Higher-Order Knowledge Representations for Agentic Scientific Reasoning
Isabella A. Stewart, Markus J. Buehler
TL;DR
This work tackles the inadequacy of traditional pairwise graphs for capturing higher-order interactions in scientific reasoning. It introduces a hypergraph-based representation built from a corpus of ~1,100 biocomposite scaffold papers, producing a global structure with 161,172 nodes and 320,201 hyperedges that exhibits a scale-free topology with a power-law exponent of about $1.23$ and a dense conceptual core around hubs like scaffolds and biocompatibility. By equipping a multi-agent framework with hypergraph traversal tools, the authors demonstrate grounded mechanistic reasoning and hypothesis generation, exemplified by bridging cerium oxide to PCL via chitosan and other intermediates, while preserving provenance and reducing combinatorial explosion. The results show that hypergraphs retain high-order co-occurrence patterns, enable robust cross-domain inferences, and act as a verifiable guardrail for teacherless agentic discovery, with practical implications for accelerated materials design and interdisciplinary science. The methodology provides a scalable, auditable substrate for conversation-driven scientific inquiry that leverages higher-order structure rather than relying solely on unstructured text-based prompts.
Abstract
Scientific inquiry requires systems-level reasoning that integrates heterogeneous experimental data, cross-domain knowledge, and mechanistic evidence into coherent explanations. While Large Language Models (LLMs) offer inferential capabilities, they often depend on retrieval-augmented contexts that lack structural depth. Traditional Knowledge Graphs (KGs) attempt to bridge this gap, yet their pairwise constraints fail to capture the irreducible higher-order interactions that govern emergent physical behavior. To address this, we introduce a methodology for constructing hypergraph-based knowledge representations that faithfully encode multi-entity relationships.
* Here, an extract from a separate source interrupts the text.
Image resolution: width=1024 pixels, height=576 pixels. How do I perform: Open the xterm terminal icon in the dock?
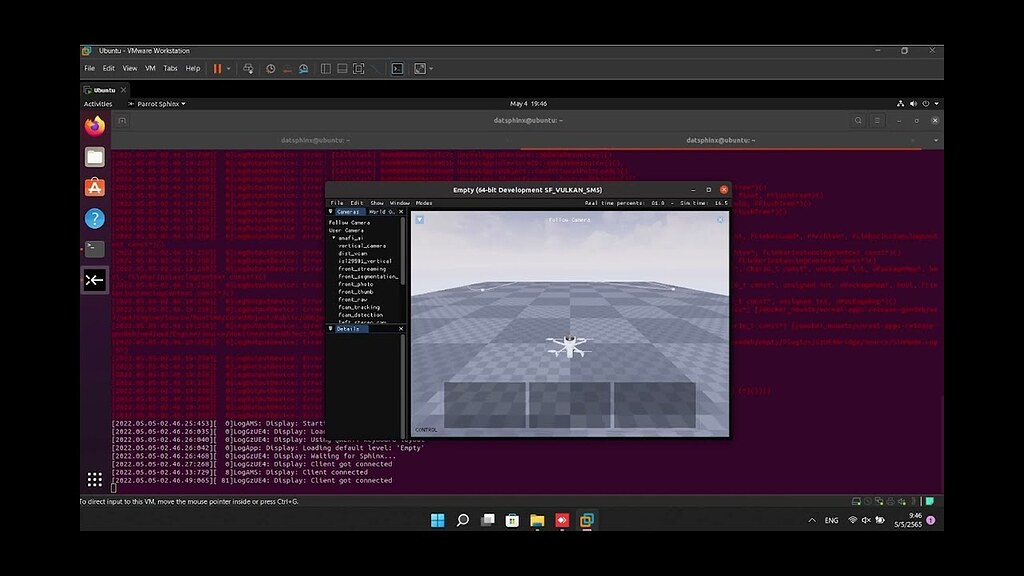point(95,281)
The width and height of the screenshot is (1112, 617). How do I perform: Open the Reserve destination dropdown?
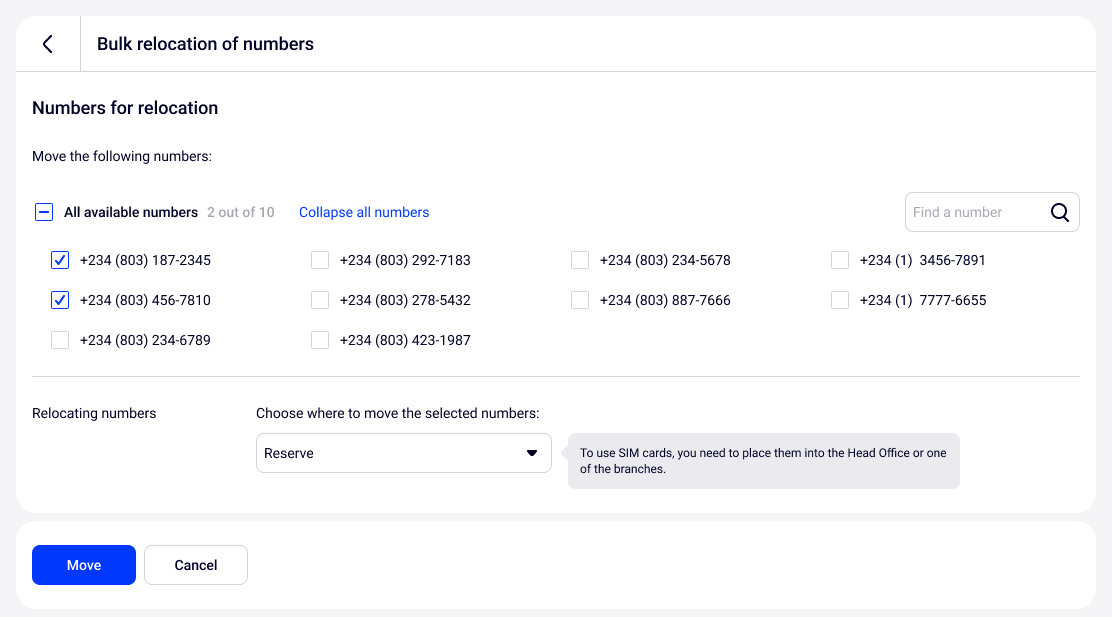click(403, 453)
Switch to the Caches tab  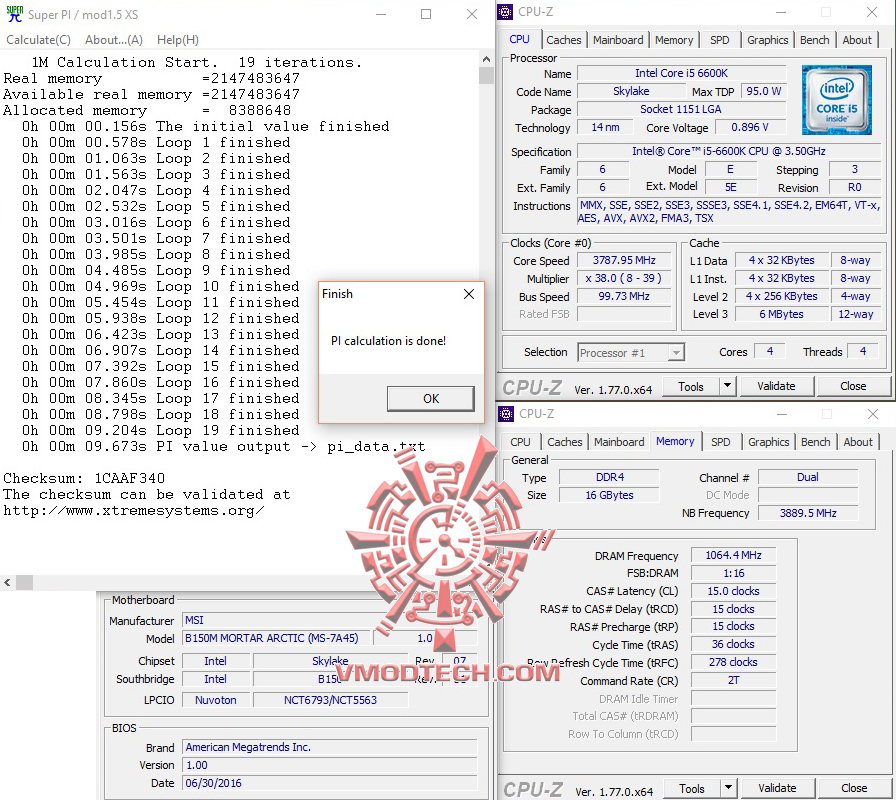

Applied to a corpus of ~1,100 manuscripts on biocomposite scaffolds, our framework constructs a global hypergraph of 161,172 nodes and 320,201 hyperedges, revealing a scale-free topology (power law exponent ~1.23) organized around highly connected conceptual hubs. This representation prevents the combinatorial explosion typical of pairwise expansions and explicitly preserves the co-occurrence context of scientific formulations. We further demonstrate that equipping agentic systems with hypergraph traversal tools, specifically using node-intersection constraints, enables them to bridge semantically distant concepts. By exploiting these higher-order pathways, the system successfully generates grounded mechanistic hypotheses for novel composite materials, such as linking cerium oxide to PCL scaffolds via chitosan intermediates. This work establishes a "teacherless" agentic reasoning system where hypergraph topology acts as a verifiable guardrail, accelerating scientific discovery by uncovering relationships obscured by traditional graph methods.